Stored items
============

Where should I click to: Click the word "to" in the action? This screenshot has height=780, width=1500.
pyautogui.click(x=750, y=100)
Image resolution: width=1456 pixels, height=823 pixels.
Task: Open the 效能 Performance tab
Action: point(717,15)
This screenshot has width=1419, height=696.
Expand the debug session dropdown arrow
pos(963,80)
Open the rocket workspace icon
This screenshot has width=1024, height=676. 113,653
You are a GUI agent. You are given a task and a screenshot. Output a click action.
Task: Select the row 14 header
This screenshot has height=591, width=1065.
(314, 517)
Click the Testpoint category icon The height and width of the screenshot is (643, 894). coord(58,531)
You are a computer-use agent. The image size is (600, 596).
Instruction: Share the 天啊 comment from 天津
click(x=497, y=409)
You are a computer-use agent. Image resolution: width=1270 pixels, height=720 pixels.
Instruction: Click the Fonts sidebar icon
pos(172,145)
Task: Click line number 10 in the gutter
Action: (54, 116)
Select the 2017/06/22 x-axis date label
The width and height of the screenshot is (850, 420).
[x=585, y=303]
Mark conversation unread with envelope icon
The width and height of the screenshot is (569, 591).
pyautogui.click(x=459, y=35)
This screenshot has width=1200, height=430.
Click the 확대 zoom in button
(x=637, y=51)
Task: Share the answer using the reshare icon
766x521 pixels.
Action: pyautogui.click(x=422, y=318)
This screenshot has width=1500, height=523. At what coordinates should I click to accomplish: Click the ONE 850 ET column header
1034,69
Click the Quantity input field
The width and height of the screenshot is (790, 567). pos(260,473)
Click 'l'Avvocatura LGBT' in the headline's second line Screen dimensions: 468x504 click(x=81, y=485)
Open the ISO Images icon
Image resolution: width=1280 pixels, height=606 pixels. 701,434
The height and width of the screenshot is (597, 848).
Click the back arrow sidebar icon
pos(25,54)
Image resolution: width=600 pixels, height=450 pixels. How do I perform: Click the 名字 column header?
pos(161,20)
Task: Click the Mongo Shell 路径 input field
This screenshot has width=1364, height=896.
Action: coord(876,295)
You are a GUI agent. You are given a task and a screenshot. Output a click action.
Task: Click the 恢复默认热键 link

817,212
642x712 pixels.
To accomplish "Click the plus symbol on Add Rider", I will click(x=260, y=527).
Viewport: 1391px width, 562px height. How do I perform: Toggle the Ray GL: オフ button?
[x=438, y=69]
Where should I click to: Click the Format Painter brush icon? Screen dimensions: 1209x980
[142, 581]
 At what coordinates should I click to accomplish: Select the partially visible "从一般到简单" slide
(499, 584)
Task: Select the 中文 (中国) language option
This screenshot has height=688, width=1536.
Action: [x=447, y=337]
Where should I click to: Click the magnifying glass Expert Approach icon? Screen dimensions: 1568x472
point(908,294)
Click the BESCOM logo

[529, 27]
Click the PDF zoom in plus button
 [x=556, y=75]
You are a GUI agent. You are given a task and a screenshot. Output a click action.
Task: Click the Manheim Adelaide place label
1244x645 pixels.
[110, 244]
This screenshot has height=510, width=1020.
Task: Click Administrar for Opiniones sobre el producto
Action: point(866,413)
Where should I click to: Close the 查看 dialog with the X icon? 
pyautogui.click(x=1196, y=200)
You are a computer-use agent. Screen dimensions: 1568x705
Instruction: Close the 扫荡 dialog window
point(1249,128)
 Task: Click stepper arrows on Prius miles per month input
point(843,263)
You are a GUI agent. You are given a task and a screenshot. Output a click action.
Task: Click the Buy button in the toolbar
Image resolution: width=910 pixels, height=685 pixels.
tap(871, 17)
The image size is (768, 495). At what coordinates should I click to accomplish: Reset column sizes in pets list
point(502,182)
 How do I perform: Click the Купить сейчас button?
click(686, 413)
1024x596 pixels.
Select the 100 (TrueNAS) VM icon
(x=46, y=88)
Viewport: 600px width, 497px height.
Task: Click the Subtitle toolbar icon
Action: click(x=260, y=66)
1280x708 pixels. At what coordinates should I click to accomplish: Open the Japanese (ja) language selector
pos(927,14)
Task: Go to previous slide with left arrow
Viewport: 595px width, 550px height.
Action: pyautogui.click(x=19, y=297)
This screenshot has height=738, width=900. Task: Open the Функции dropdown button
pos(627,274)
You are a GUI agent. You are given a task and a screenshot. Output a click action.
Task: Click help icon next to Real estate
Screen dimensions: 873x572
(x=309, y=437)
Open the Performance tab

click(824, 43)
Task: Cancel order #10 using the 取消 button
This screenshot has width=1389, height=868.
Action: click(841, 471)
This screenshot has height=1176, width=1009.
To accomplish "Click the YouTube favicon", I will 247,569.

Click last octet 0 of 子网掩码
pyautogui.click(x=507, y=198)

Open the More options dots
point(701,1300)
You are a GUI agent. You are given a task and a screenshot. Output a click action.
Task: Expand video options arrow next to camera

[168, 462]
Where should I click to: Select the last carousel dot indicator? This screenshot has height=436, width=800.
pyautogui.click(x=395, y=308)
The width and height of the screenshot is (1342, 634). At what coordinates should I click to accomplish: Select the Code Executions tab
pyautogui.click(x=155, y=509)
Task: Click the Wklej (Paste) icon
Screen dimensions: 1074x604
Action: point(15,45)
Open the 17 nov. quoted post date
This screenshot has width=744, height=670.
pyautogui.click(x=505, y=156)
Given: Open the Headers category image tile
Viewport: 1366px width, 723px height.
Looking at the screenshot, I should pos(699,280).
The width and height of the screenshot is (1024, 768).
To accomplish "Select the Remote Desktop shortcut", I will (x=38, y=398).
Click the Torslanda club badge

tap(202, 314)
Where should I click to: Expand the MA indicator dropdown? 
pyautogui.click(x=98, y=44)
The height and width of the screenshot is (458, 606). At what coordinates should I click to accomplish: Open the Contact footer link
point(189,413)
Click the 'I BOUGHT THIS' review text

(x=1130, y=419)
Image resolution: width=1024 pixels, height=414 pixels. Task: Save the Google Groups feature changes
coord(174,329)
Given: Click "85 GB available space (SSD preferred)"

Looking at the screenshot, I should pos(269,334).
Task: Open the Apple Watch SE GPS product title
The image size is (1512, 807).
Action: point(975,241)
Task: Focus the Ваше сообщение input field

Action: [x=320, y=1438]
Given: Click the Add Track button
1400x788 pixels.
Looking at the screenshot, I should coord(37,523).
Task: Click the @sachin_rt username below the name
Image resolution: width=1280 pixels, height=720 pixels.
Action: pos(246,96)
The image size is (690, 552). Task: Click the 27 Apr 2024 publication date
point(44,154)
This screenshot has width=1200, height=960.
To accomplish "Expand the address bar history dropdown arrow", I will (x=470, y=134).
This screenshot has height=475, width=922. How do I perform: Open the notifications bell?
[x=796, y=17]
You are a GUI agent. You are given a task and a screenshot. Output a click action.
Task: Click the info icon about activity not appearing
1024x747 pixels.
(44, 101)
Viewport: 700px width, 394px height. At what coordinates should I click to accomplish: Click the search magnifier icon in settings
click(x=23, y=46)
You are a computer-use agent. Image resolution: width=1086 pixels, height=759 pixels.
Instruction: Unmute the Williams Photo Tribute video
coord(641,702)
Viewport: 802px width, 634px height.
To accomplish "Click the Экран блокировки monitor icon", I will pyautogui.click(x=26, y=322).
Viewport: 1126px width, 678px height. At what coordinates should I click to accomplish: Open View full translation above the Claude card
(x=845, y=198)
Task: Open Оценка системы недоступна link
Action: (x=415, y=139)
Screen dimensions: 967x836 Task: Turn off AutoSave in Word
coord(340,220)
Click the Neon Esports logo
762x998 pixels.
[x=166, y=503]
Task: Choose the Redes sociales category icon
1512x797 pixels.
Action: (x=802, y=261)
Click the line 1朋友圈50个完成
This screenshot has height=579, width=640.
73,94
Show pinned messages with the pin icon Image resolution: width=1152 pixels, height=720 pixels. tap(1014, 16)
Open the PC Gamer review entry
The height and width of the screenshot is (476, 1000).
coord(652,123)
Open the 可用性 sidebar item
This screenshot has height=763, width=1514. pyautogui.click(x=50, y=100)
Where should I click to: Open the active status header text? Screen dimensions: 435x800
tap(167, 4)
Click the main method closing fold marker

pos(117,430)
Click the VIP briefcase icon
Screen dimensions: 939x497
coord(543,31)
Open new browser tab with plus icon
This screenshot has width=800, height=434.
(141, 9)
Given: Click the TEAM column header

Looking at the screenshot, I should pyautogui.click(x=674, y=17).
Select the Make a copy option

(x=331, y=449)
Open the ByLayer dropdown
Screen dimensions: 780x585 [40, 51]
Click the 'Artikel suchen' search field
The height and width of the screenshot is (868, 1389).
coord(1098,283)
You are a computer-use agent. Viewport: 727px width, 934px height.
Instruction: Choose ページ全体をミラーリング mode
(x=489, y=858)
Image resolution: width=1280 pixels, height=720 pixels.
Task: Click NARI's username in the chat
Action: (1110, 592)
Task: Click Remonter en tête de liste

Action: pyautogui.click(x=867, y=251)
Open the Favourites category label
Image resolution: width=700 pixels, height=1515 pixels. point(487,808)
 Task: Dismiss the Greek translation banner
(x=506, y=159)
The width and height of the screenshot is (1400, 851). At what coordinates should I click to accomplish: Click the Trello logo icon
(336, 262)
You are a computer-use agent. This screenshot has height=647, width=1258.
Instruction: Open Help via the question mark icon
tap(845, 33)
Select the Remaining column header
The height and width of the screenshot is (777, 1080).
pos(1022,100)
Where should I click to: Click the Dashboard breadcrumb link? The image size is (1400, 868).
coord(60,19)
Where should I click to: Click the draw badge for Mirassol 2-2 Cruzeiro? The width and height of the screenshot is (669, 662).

============

*Instructions for the task*: Take from the entries every line that has the string "computer".

*Task output*:
You are a computer-use agent. The image size is (600, 596).
You are a computer-use agent. Image resolution: width=1270 pixels, height=720 pixels.
You are a computer-use agent. Screen dimensions: 1568x705
You are a computer-use agent. Image resolution: width=1086 pixels, height=759 pixels.
You are a computer-use agent. Viewport: 727px width, 934px height.
You are a computer-use agent. This screenshot has height=647, width=1258.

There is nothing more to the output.